Fake news : pour France 2, Oleg Sentsov casse des cailloux quelque part dans un Cayenne russe
A vouloir brosser un tableau négatif de la Russie et de Vladimir Poutine, la chaîne publique s'est encore pris les pieds dans le tapis. A en croire le journal télévisé, on peut encore être condamné aux travaux forcés, comme au temps du goulag.
Après la «fake news» sur Vladimir Poutine et la chasse au tigre, la chaîne publique France 2 semble s'être autorisée de nouvelles approximations lors du 20 heures du 21 août.
A la suite d'un sujet sur l'affaire Asia Argento et les turpitudes d'Hollywood, Julian Bugier enchaîne sur le cas du réalisateur russo-ukrainien Oleg Sentsov, condamné en Russie en août 2015 à 20 ans de prison et qui observe une grève de la faim depuis plus de 100 jours. Le journaliste présentateur fait alors l'affirmation suivante (lien vers la vidéo, à 17 minutes et 40 secondes) : «A l'étranger encore, de nouveaux appels en faveur de la libération du cinéaste Oleg Sentsov, cet opposant ukrainien qui a entamé une grève de la faim depuis maintenant cent jours. Il a été condamné à 20 ans de travaux forcés pour avoir défié Vladimir Poutine lors de la crise ukrainienne. Il peut mourir à tout moment, disent ses soutiens», affirme Julian Bugier. Avant de laisser place à un sujet en images illustré par le bandeau : «Le tragique combat d'Oleg Sentsov».
Pour avoir défié Poutine
La télévision publique a-t-elle décidé de multiplier les reportages à charge contre la Russie, quitte à simplifier les faits jusqu'à l'erreur ? Le sombre tableau brossé par le média d'Etat français est de nature à influencer le jugement de millions de téléspectateurs qui n'auraient pas d'autres sources d'information, et pourtant il comporte plusieurs erreurs.

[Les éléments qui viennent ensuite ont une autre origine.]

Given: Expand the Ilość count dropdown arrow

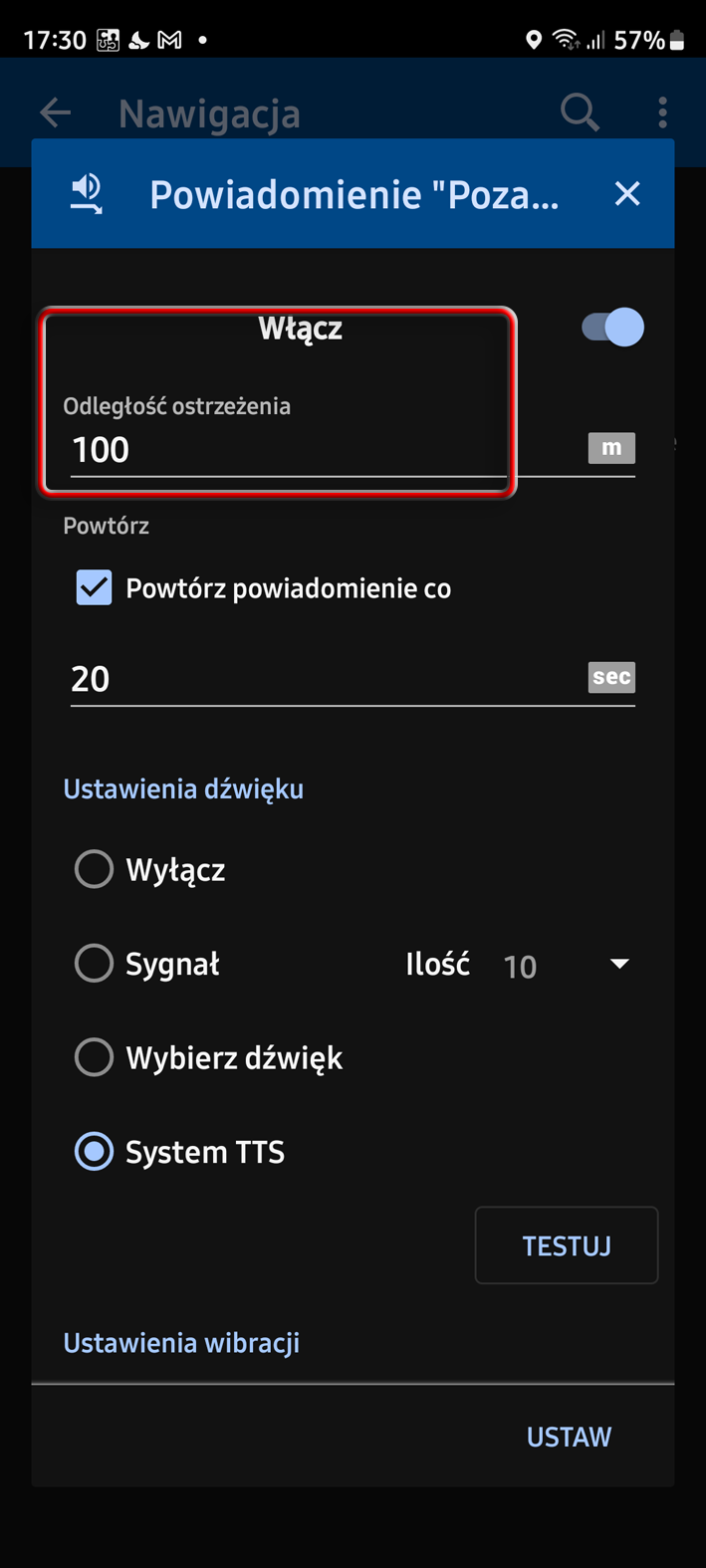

Narration simpliste, parti pris et erreurs factuelles
En premier lieu, Oleg Sentsov n'a pas été envoyé au bagne pour avoir «défié Vladimir Poutine». A cet égard, le sujet en image qui suit l'introduction de Julian Bugier n'est pas exempt non plus d'erreurs. La voix off y explique que Oleg Sentsov a été condamné pour «apologie du terrorisme». Ce n'est pas le cas. Le 25 août 2015, la cour pénale de la ville de Rostov-sur-le-Don, dans le sud de la Russie, l'a reconnu coupable de «terrorisme» et de «trafic d'armes». Le réalisateur a été condamné pour avoir coordonné l’action en 2014 d’un groupe d’activistes liés au mouvement paramilitaire néonazi ukrainien Secteur Droit (Pravy Sektor), interdit en Russie.
Dès le printemps 2014, le coup d'Etat en Ukraine en 2014 prend vite une tournure ethnique, le nouveau pouvoir flirtant avec l'extrême-droite nationaliste : il va jusqu'à interdire l'usage de la langue russe dans les médias. Historiquement plus proche de la Russie, l'Est russophone du pays s'oppose à cette évolution et le conflit dégénère en guerre civile.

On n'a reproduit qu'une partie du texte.